Don’t Cry, Smile

I’m tired. I’m tired of waking up every morning facing a panic attack. I’m tired of the nightmares of wars I haven’t lived through. I’m tried of the battles I have lived through. I’m tired of my alarm going off and anxious butterflies filling my stomach.

Every morning, I wake up, I turn off the alarm, I stand up, I look at my drawers and I start to panic. My stomach swells, I feel nauseous. I start to sweat, my hands shake. The more I try to focus, the more everything blurs. All I want to do is curl up in a ball and cry. Most of the time, I tell myself to shut the f up and get on with it. Sometime between putting on my clothes and brushing my teeth, I begin to vomit. I sit in front of the toilet, throw up stomach acid until it is over, then I go back to whatever I was doing.

This is my life.

Not all of it was created by growing up in a generation touched by war. I’m sure a lot of it was created by growing up in a family where violence was the norm.

Post Traumatic Stress Disorder. That’s what the doctors say I have. The MDs, the Psychiatrists, the Psychologists, they all say, “Classic PTSD symptoms.”
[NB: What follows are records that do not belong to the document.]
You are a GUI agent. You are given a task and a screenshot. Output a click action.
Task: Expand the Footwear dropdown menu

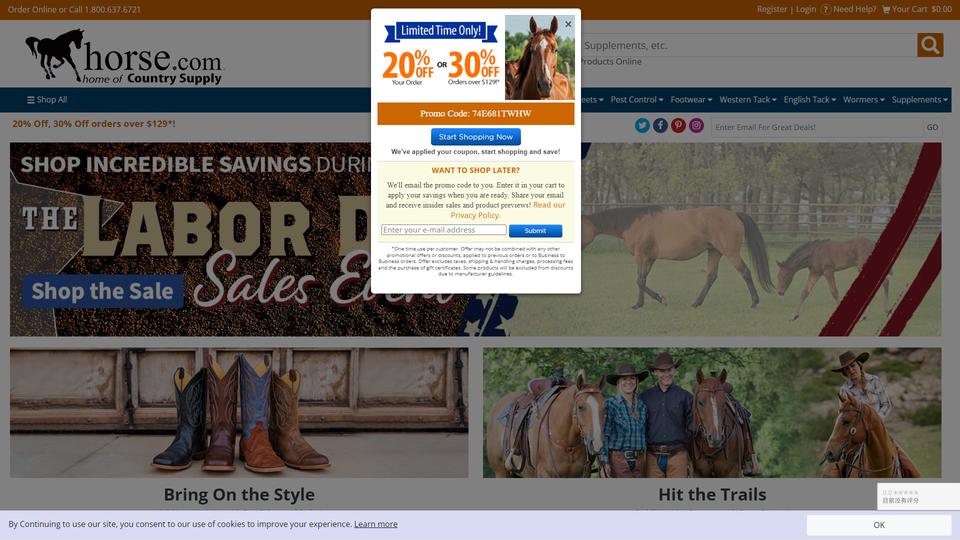point(691,100)
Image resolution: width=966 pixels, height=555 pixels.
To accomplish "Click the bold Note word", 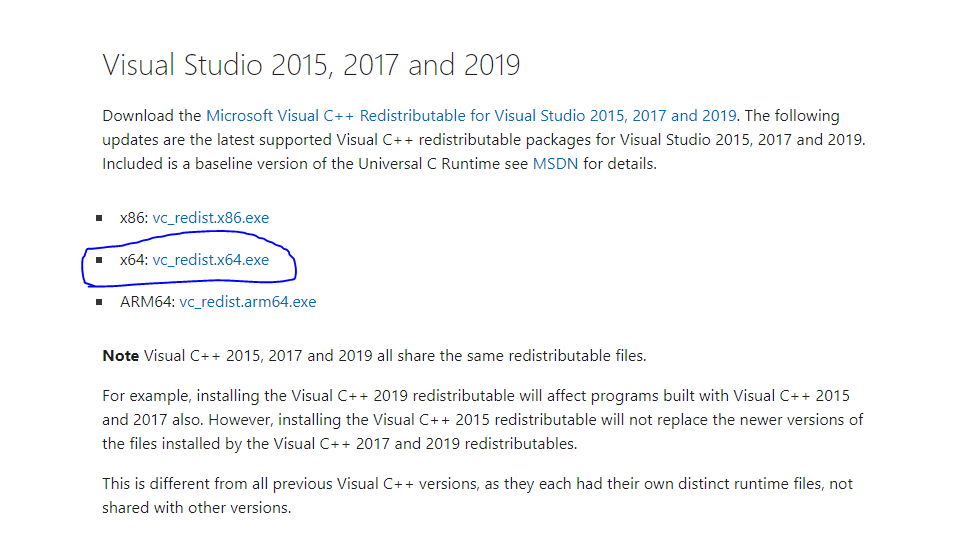I will pyautogui.click(x=121, y=356).
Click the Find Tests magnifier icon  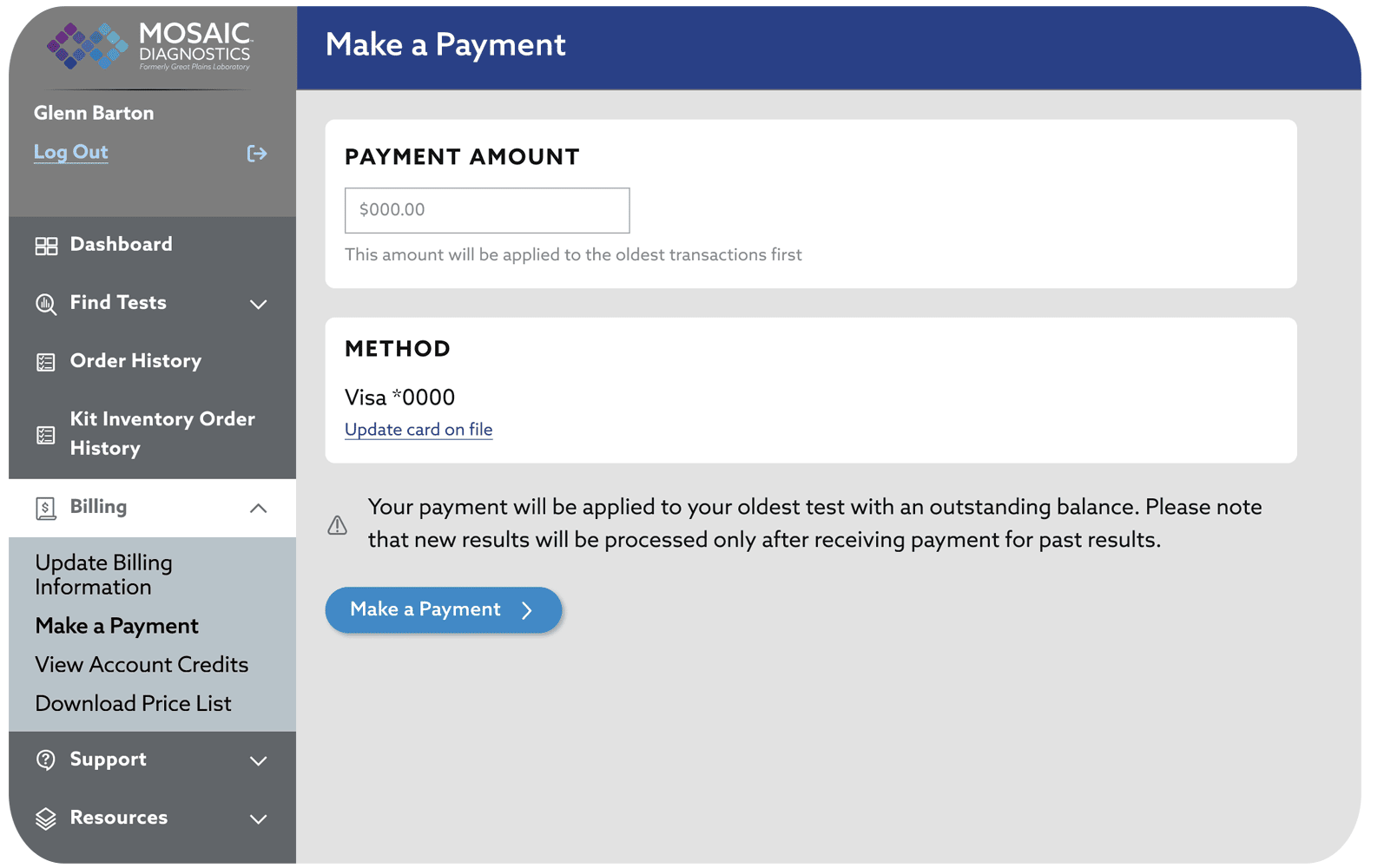point(46,304)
But I never lived through war. Not really. I’m not a soldier coming back from Iraq or Afghanistan. I’m just an almost normal girl living in an upper-middle class suburban environment. I don’t like to tell people. Because most of the time they laugh or tell me that it takes away from those who really have PTSD. It’s a disease, apparently, that’s reserved for those who have faced explosions.
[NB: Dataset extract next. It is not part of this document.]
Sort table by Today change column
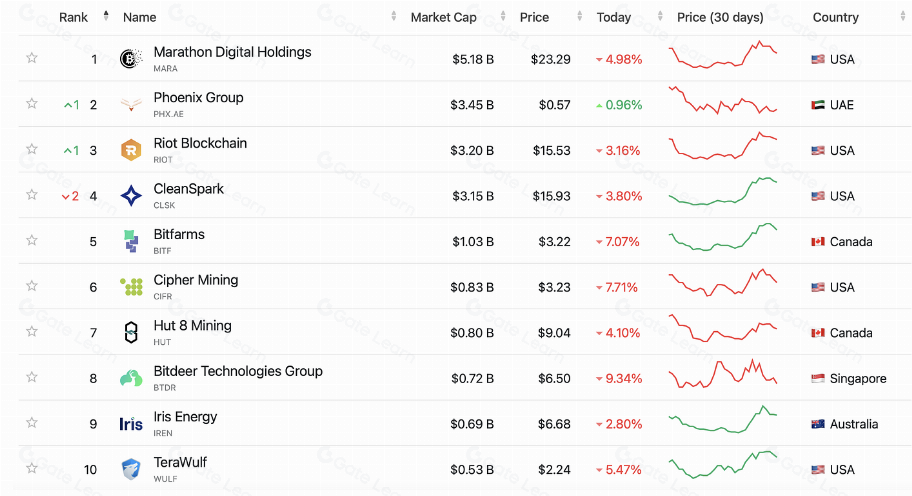The height and width of the screenshot is (496, 912). (613, 17)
Bombs aren’t the only things that can cause PTSD though, which is something we should really keep in mind, considering the rate at which we’re dropping them. Over $1 billion dollars worth of bombs have been dropped on ISIS, by the way. $1,000,000,000, that’s a one with 9 zeros. One has to wonder – what could mental health professionals do for our soldiers with $1 billion extra dollars?

Mental health is a serious issue in this country, and it seems to be coming to the forefront more often, but not often enough and too often after a tragedy. While we raise a generation seeped in war, more and more guerrilla fighters and lone wolf terrorists are knocking at our door. “Sickos”, “psychos”, “crazies”. We don’t want to blame the NRA or the violent video games or the music industry or the media or the wars or the inequalities drawn along socio-economic lines. There are just crazy people everywhere, right?

True, but also, not true. Are we really ready to just accept that children are going to be shot while they’re at school (from time to time) and that it’s better to just stay in than go to a movie because you might be part of a mass murder and hey, even going to work isn’t so safe anymore, you might be shot up, or you know…beheaded. Because I’m not willing to accept that.

I know that PTSD hurts. I know that mental illness can be debilitating. I know that anxiety has actual, real, physical effects on you. And I know what it’s like to be scorned and embarrassed and laughed at and told to “just get over it”, “let the past be the past” and “don’t cry, smile”. Just be happy, right?

Some of us can’t, and it’s time that we addressed that problem. Maybe we should take a moment to deal with our own issues instead of dropping bombs on civilians and creating more “psychos.”

Author’s note: I am in no way defending the actions of anyone who takes the life of another. I just believe it is time to stop shrugging our shoulders at some real issues we are facing in this country.